O caseiro, a ordem de despejo e outras agressões ao Direito Humano

por Antonio Claret*

A militante acompanha atenta a fala do caseiro, no dia 4 de abril, recuperada do susto com o cachorro que, por sorte, estava preso a uma corda. Além de cuidar da fazenda, e ter o seu salário, o caseiro cultiva a terra e consegue uma complementação de renda na fazenda comprada pela Samarco para construir barragem de rejeito de 70 metros de altura, a 4 km acima de Santana do Deserto. Perto de sessenta famílias que moram no povoado. Uma completa insensatez! Há oito anos ele habita ali. No dia da visita, estava desmontando seus móveis, com os dias contados. A área foi comprada por mais de 3 milhões e o caseiro ficou ‘vendido’, recebendo uma intimação com ordem para deixar o local até o dia 29 de abril. O documento está em nome do fazendeiro, mas não há dúvida de que ele atende interesse articulado pela empresa. Além da perda do salário, da complementação de renda e a insegurança por não ter para onde ir, o caseiro confessa sua dor por sua companheira ter sofrido aborto em consequência desses aborrecimentos.

A indignação da militante cresce com o que vê na estrada, a nítida diferença entre o trecho até o muro da barragem de Candonga e o outro trecho até Santana do Deserto. A razão é simples! A empresa precisa transitar, prioritariamente, até o muro da barragem. Então até ali as curvas são largas e o caminhão pipa passa, pra lá e pra cá, molhando, a ponto de quase dar barro. Do muro até o Distrito é poeira. Caminhonetas da empresa passam, constantemente, aí também, mas têm ar condicionado.

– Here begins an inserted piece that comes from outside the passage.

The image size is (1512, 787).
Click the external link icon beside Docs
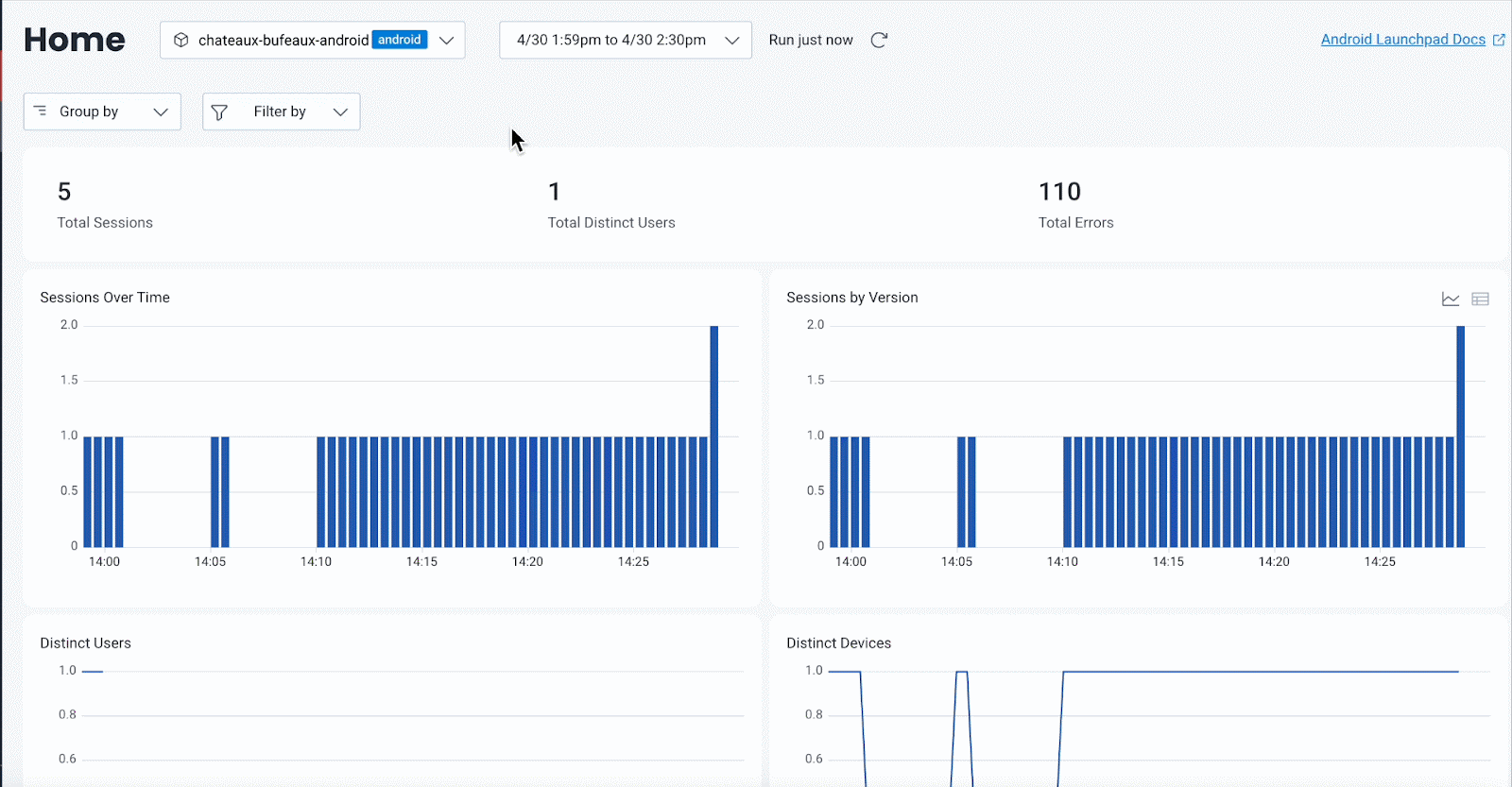(1499, 40)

A estrada era do povo, mas hoje, literalmente, foi sequestrada pelas empresas. Elas controlam o trânsito, abrindo e fechando quando bem entendem. Militantes do MAB ficam quase vinte minutos parados, sob o sol quente. E o grande fluxo de veículos pesados impõe um perigo constante ao povo, que se locomove no ônibus escolar, carro pequeno, moto, ou mesmo charrete ou cavalo.

A condição da estrada, particularmente o trecho empoeirado, mostra bem o trato que as empresas dispensam ao povo. Em qualquer circunstância, ele é para ser explorado ou um obstáculo a ser removido do caminho. Santana do Deserto, a jusante do muro de Candonga, não foi reconhecida como atingida pela barragem apesar dos claros impactos. Agora, no crime da Samarco, a mesma história se repete.

Os casos são muitos e variados. As famílias vão contando no trabalho de base. O casal, primeira visita, oferece café com rosquinha caseira e, junto, quase chora o rio morto. Vermelho feito sangue. A presidenta da associação, que está em atividade coletiva, diz, através da grade, que as empresas não ‘ajudam’ em nada. O garimpeiro se mostra impotente frente à força do capital, e não vê saída. Um homem abre restaurante e aproveita o movimento do crime, vendendo comida, ganhando um dinheirinho. A mãe de uma militante serve almoço aos visitantes, arroz com feijão, chuchu e ovo caipira, uma delícia, enquanto comenta das muitas famílias excluídas do cartão. Uma senhora, com a sala cheia de gente, fala dos desafios da organização do povo. Antigo membro do MAB, que faz pequena reforma por conta própria em sua casa, diz dos vários crimes das empresas. ‘Lutamos muito e ficamos no prejuízo’, desabafa.

Na volta, de Santana do Deserto para Rio Doce, a militante repara os cortes nos morros, as grandes montanhas roídas pelas máquinas, e se pergunta: ‘será que a empresa está reparando a degradação ou está degradando ainda mais?’. E pede para parar o carro, num local e noutro, louca para fazer qualquer coisa, de tanta indignação. E tira fotos. O guindaste, de tão pontudo e alto, parece que vai furar o céu. A barragem se transforma em várias barragens menores, chamadas diques. Difícil crer que tudo isso é, mesmo, para reparar o crime. A militante tem razão. Tudo indica que a única coisa que move as empresas criminosas é se habilitarem para retomar a exploração mineral na região de Fundão e reativar Candonga, dois empreendimentos, duas minas de ouro.